*** INFORMATION PROVIDED ***

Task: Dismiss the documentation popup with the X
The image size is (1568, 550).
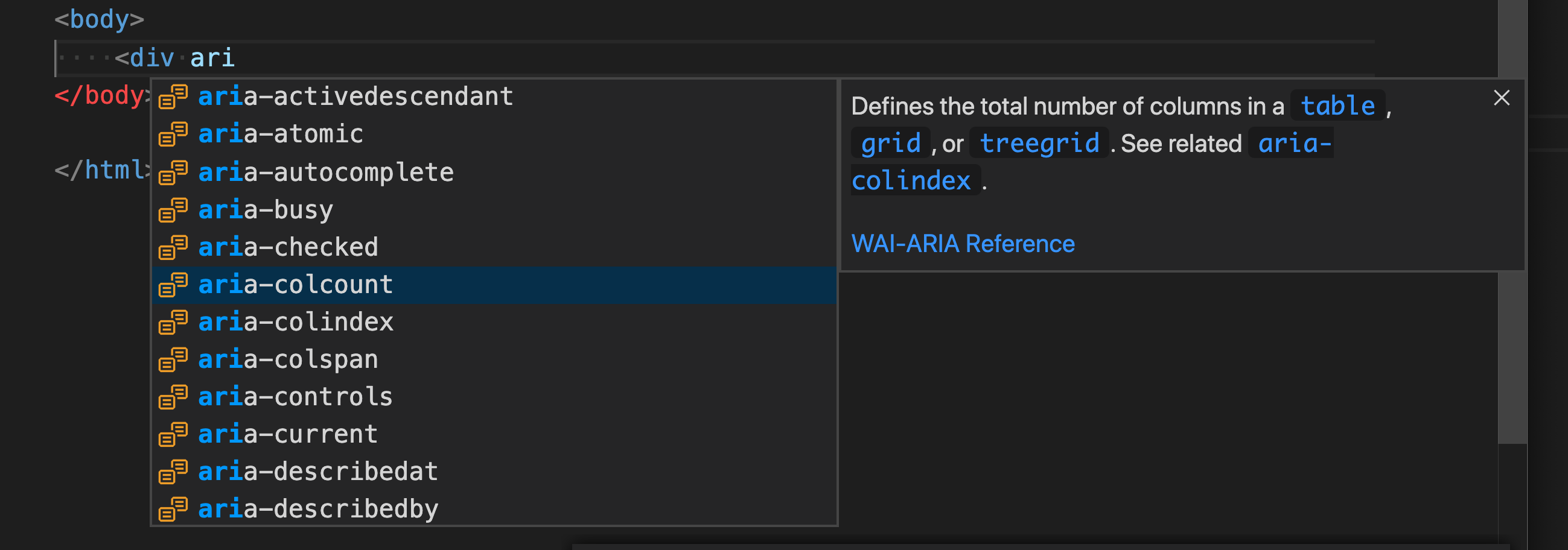Action: click(1501, 97)
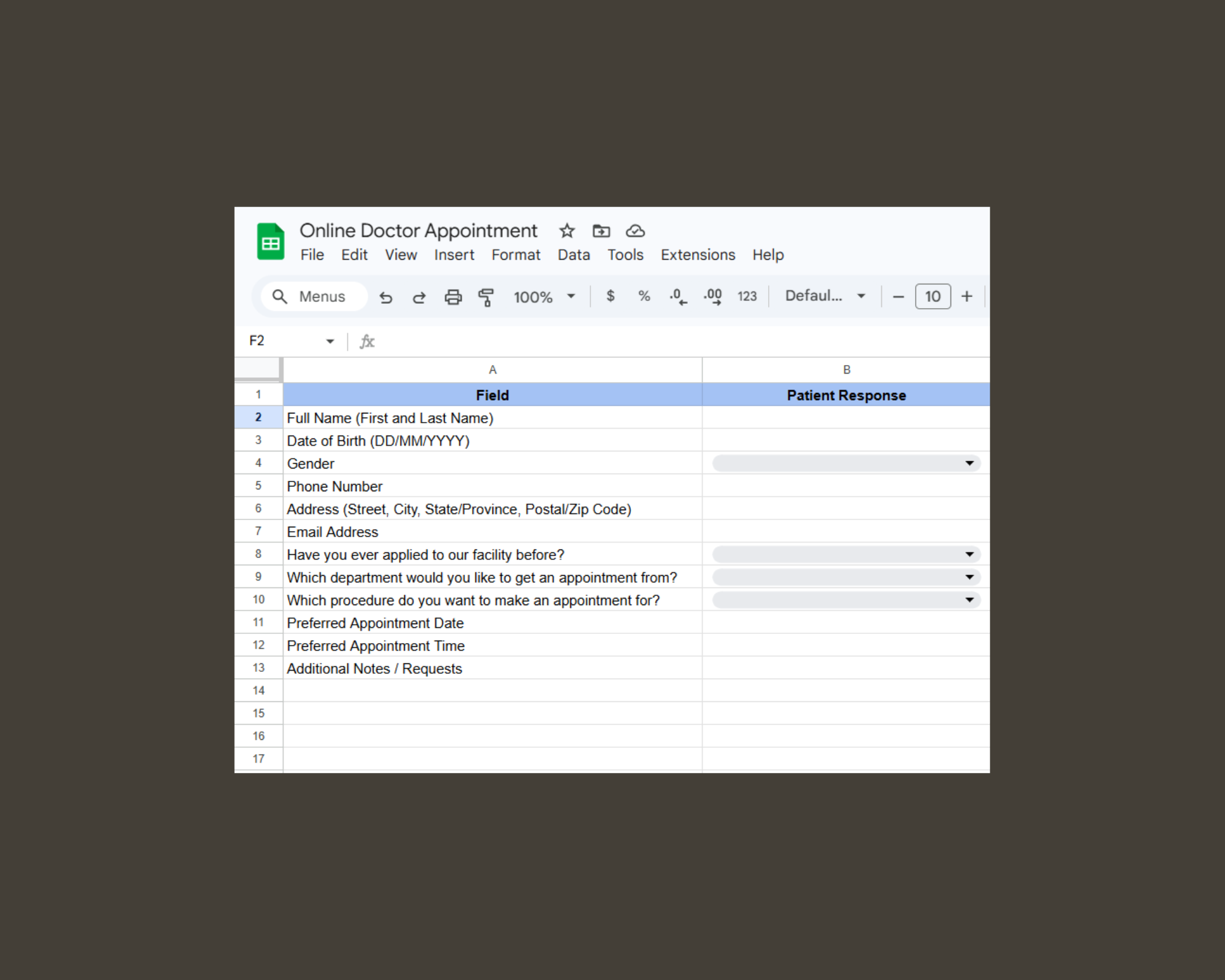
Task: Select the paint format tool
Action: pos(486,297)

*** End of INFORMATION PROVIDED ***

**WHAT THE TASK REQUIRES:** Omitting all images, retype each line of the records precisely.

**WRITTEN SOLUTION:**
Task: Dismiss the documentation popup with the X
The image size is (1568, 550).
Action: click(1501, 97)
Task: Select the paint format tool
Action: pos(486,297)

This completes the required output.